Rzeczywistość skrzeczy
Jak się można było spodziewać, reklamy pokazują świat idealny. Praktyka jasno dowodzi, że Dubler 2, choć w teorii świetny, w praktyce nie sprawdza się aż tak dobrze. Mógłbym wręcz napisać, że nie sprawdza się w ogóle w moim przypadku.
Problemem jest przede wszystkim tzw. timing, czyli zależności czasowe. Latencja jest tutaj spora - czyli od momentu, kiedy wydamy z siebie głos do momentu pojawienia się nutki w DAW mija zauważalna chwila. O ile sterujemy parametrami w ostatnim trybie, czyli mamy tak naprawdę w nosie wysokości nut, jest to jeszcze od biedy akceptowalne, ale już przy nagrywaniu np. basu do grającej perkusji opóźnienia zaczynają irytować. W zasadzie wszystkie nuty MIDI, jakie zarejestrujemy za pomocą Dublera 2, mają przesunięcie czasowe.

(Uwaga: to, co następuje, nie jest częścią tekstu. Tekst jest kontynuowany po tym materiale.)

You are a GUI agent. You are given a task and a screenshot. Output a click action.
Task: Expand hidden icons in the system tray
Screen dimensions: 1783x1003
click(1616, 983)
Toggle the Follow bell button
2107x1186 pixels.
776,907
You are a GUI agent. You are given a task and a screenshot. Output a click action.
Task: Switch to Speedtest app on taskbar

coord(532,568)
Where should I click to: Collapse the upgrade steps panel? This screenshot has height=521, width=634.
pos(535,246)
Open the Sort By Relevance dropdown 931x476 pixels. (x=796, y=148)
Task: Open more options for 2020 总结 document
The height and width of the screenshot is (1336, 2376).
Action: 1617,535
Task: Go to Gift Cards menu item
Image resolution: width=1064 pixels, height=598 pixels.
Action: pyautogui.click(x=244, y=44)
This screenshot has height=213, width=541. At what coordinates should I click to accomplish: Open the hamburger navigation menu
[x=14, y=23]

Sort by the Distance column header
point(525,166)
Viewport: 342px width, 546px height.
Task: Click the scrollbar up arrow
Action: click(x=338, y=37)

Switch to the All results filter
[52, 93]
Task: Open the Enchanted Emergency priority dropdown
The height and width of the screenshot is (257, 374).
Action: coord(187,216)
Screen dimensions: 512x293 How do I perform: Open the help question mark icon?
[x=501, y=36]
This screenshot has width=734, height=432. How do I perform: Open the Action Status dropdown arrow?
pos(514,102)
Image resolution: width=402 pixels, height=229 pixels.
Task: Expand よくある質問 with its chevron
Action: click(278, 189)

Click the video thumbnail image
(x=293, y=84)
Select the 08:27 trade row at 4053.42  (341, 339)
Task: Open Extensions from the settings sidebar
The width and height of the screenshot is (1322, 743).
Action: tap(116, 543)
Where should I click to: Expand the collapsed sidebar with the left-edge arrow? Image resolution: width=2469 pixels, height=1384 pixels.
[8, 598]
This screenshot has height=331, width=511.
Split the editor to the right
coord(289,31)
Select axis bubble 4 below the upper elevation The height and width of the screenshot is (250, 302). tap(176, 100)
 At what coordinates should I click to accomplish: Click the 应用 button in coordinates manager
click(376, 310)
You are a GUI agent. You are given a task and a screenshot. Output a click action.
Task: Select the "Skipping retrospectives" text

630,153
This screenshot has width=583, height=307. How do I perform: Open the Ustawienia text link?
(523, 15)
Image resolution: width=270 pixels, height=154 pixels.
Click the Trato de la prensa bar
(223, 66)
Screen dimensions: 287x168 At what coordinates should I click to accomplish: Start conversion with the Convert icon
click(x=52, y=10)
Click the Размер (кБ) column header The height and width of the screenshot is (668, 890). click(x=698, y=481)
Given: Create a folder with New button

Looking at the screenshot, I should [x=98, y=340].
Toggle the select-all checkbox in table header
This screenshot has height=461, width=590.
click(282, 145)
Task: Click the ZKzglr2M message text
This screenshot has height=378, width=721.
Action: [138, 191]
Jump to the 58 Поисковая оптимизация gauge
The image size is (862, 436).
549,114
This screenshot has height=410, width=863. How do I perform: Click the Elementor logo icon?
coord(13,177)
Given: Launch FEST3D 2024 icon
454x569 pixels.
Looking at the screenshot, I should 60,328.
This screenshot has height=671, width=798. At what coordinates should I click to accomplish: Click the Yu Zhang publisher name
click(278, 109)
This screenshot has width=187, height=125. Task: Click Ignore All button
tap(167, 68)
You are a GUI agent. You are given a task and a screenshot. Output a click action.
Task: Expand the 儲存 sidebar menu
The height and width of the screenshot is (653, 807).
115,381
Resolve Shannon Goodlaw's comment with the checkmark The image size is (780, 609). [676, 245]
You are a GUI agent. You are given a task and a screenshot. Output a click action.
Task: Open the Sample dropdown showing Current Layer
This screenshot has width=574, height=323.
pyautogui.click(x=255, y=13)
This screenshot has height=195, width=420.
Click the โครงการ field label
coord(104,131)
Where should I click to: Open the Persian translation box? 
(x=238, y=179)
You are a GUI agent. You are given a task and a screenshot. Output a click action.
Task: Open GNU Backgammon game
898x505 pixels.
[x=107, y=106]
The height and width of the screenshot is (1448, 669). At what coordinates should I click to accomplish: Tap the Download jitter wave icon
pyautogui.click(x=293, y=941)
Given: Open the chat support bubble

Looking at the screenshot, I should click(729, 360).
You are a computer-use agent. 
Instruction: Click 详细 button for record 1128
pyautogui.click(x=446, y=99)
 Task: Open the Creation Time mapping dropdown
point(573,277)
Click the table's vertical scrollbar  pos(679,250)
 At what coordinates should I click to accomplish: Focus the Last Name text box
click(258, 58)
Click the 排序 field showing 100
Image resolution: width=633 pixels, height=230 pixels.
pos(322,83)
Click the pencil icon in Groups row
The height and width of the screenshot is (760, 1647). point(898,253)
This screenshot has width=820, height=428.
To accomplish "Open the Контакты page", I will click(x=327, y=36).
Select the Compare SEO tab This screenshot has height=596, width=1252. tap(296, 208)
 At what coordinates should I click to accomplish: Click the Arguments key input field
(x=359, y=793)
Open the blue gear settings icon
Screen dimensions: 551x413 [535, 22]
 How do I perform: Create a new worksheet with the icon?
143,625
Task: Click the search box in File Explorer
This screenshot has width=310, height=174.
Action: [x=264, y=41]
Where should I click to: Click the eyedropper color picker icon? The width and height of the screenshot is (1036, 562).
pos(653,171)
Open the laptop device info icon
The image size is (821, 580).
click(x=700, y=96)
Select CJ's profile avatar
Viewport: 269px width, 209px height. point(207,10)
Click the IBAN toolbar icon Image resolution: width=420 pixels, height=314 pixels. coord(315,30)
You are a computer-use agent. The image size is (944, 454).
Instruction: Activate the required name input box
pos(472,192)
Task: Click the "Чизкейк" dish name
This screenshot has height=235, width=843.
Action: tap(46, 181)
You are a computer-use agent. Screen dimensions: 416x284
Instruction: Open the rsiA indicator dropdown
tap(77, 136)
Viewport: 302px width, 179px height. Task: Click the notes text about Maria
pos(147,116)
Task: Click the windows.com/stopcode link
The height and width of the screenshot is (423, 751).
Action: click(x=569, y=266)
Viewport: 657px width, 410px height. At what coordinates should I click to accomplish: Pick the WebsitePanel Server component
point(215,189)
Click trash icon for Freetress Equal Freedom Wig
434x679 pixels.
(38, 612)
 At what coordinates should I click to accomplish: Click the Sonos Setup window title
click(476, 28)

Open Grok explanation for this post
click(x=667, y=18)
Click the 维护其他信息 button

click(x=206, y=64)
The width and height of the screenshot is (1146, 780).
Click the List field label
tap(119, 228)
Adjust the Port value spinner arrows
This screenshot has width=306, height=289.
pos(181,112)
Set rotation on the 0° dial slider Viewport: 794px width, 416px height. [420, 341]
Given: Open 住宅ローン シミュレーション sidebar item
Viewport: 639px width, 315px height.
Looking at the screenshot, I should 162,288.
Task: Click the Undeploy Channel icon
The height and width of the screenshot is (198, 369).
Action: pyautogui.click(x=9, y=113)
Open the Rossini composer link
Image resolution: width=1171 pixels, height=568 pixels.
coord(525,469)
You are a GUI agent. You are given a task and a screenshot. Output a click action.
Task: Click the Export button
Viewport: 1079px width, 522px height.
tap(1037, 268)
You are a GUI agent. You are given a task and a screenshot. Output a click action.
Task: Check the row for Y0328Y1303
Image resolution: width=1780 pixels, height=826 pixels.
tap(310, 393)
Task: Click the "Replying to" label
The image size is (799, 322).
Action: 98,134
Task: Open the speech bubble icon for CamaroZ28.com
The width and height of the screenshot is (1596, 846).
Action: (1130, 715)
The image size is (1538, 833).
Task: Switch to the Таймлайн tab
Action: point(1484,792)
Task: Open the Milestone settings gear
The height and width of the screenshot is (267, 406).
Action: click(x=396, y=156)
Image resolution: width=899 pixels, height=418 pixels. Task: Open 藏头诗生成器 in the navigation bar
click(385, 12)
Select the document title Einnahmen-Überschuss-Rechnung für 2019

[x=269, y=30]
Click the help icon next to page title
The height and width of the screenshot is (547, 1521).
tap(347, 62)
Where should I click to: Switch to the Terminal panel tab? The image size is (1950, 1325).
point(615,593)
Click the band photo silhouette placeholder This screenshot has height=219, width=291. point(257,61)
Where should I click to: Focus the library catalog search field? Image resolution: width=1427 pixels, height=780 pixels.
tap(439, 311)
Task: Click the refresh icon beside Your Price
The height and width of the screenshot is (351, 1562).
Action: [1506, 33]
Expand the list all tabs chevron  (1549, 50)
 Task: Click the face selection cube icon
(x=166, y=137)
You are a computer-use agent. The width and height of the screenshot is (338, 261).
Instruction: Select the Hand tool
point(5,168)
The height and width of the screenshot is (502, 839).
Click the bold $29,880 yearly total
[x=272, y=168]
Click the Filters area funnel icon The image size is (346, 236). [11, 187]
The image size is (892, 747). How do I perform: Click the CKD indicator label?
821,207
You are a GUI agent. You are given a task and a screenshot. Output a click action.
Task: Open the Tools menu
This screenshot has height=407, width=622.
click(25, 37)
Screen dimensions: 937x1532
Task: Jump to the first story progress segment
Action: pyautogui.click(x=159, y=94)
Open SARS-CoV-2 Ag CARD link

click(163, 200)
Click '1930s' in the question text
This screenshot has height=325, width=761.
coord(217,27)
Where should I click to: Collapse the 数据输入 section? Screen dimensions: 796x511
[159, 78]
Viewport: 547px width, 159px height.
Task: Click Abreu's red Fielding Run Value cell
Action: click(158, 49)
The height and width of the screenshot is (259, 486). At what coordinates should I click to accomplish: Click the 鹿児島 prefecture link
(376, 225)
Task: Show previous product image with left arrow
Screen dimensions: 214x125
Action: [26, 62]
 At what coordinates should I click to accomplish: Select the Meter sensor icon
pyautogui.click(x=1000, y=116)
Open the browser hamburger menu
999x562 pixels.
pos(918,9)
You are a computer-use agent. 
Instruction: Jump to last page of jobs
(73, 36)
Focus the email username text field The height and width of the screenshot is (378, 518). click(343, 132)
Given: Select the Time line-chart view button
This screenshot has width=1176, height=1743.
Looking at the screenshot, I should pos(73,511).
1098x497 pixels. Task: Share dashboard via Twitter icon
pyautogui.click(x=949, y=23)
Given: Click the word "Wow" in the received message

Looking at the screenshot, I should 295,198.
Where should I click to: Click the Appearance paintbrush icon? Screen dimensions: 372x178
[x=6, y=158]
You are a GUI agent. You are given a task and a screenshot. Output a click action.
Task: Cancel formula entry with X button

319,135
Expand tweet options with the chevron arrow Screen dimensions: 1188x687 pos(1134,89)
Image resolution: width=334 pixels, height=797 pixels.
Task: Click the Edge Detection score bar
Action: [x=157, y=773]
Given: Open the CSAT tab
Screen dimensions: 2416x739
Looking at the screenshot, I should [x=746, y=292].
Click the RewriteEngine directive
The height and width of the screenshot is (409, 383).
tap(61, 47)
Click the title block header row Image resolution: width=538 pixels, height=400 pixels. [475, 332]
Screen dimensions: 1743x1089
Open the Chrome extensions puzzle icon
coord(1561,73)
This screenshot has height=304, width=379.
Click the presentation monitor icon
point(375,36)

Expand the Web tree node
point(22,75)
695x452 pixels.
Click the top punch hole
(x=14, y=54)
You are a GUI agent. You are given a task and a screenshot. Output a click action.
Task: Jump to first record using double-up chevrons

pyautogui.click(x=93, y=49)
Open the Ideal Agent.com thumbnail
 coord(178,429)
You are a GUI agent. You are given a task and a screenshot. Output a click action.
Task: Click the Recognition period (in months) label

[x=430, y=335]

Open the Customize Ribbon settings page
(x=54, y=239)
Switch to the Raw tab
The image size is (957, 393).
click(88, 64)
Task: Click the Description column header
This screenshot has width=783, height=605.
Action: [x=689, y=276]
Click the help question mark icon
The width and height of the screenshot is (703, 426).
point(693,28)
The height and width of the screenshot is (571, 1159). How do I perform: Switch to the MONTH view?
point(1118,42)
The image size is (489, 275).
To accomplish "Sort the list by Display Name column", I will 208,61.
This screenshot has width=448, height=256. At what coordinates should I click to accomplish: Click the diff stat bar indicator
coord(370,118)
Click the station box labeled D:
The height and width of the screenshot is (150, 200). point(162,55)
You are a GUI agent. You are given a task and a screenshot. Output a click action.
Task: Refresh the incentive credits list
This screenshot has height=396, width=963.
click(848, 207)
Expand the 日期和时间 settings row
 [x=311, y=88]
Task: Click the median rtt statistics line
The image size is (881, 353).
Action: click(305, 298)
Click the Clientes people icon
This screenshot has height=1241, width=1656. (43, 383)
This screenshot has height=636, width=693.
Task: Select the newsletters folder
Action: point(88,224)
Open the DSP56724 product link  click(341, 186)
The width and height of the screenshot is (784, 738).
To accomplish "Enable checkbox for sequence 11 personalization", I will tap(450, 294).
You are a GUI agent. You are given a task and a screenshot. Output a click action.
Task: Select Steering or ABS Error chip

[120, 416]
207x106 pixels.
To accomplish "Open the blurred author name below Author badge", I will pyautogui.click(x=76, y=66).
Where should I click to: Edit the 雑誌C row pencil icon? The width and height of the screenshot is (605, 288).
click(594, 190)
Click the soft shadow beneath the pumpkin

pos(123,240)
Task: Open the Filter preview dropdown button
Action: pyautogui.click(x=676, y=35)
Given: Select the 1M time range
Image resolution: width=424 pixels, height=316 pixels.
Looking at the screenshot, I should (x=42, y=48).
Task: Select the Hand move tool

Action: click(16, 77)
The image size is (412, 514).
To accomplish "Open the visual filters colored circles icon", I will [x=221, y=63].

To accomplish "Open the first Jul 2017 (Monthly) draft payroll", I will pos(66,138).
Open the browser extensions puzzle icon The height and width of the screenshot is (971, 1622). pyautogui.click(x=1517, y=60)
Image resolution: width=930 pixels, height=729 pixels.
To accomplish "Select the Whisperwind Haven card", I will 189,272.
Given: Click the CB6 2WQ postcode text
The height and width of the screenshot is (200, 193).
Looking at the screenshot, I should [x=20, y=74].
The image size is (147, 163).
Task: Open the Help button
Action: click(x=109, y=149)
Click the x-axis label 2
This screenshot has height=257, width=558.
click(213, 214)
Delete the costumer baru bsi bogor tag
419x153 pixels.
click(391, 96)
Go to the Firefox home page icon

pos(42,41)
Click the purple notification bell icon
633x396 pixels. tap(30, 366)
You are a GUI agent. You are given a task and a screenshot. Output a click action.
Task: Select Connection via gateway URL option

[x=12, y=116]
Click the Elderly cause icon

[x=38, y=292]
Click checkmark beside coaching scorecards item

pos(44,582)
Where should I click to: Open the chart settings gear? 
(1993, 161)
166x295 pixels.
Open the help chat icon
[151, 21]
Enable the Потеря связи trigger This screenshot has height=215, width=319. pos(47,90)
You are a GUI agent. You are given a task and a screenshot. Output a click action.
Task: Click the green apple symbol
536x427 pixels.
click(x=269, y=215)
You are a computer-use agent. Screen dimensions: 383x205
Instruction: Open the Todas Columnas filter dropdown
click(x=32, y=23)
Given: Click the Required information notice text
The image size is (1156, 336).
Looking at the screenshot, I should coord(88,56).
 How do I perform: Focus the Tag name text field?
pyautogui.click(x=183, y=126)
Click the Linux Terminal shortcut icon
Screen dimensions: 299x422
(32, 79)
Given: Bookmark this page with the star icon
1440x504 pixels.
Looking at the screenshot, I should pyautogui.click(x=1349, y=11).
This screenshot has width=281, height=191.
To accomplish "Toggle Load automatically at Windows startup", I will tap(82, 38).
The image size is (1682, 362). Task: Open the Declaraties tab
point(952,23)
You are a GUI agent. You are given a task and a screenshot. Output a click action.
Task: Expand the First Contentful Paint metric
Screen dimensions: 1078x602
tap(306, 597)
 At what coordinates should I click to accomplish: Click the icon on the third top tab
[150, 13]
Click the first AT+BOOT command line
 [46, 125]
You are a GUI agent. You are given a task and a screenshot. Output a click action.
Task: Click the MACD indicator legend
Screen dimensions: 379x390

Przykładowa linia melodyczna, nagrana wyłącznie za pomocą głosu
Producent zaleca ustawienie bufora na maksymalnie 128 próbek, ale przy słabszych komputerach (jak mój) jest to wartość nierealna do uzyskania - nieprzekraczalne minimum to 256 próbek, a zwykle mam ustawione 512 czy nawet 1024 próbki (tak, na sterowniku ASIO). Inaczej mój komputer nie wyrabia się z odtwarzaniem kilkunastu czy kilkudziesięciu ścieżek. Rzecz jasna, przy 2-3 ścieżkach i "lekkich" syntezatorach będzie lepiej, ale im potężniejszych instrumentów używamy, tym gorzej wypadnie latencja.
Także detekcja wysokości dźwięku wypada tak sobie. Może nie jestem śpiewakiem operowym, ale potrafię "trafiać" w dźwięki, tymczasem Dubler 2 melodie rejestrował u mnie bardzo słabo, a do testów używałem powolnych utworów takich jak "Rota" na przykład. Czasem Doubler nie wykrywał tych samych dźwięków, zaśpiewanych jeden po drugim, czasem gubił dźwięki przy pasażach - generalnie klawiatura czy ręczne wpisywanie nutek w edytorze wypadłyby w moim przypadku jako dużo szybsze i pewniejsze rozwiązania.
Czy to wina mojego mikrofonu? Raczej nie, bo testowałem Dublera 2 zarówno z Neumannem TLM102, jak i Shurem Beta58A czy Lewittem LCT640TS. Programowi było zupełnie wszystko jedno, czego używam - bo i mikrofon, który można kupić w zestawie z programem to nie jest żaden high-end, więc nie idzie tu o jakość dźwięku. Problemem jest ewidentnie algorytm detekcji w aplikacji.
Podsumowanie
Ostatecznie zatem muszę określić Dublera 2 jako swego rodzaju rozczarowanie. Idea jest ciekawa, wymyślone sposoby konwersji głosu na komunikaty MIDI - interesujące i praktyczne. Kuleją algorytmy, chociaż wizualnie program jest bardzo dopracowany i wygodny. Widziałbym Dublera jako rozwiązanie sprzętowe - małą kostkę z wbudowanym gniazdem XLR/TRS do podłączenia mikrofonu i z szybkim procesorem DSP do obróbki. Bez interfejsu audio, latencji itd. Ewentualnie w formie specjalnego mikrofonu, z którego wychodzi tylko kabelek USB z sygnałami MIDI.
Nie polecam, chociaż w pełni rozumiem entuzjazm, który budzi się w człowieku po obejrzeniu filmików reklamowych. Też bym chciał, żeby całość działała tak rewelacyjnie!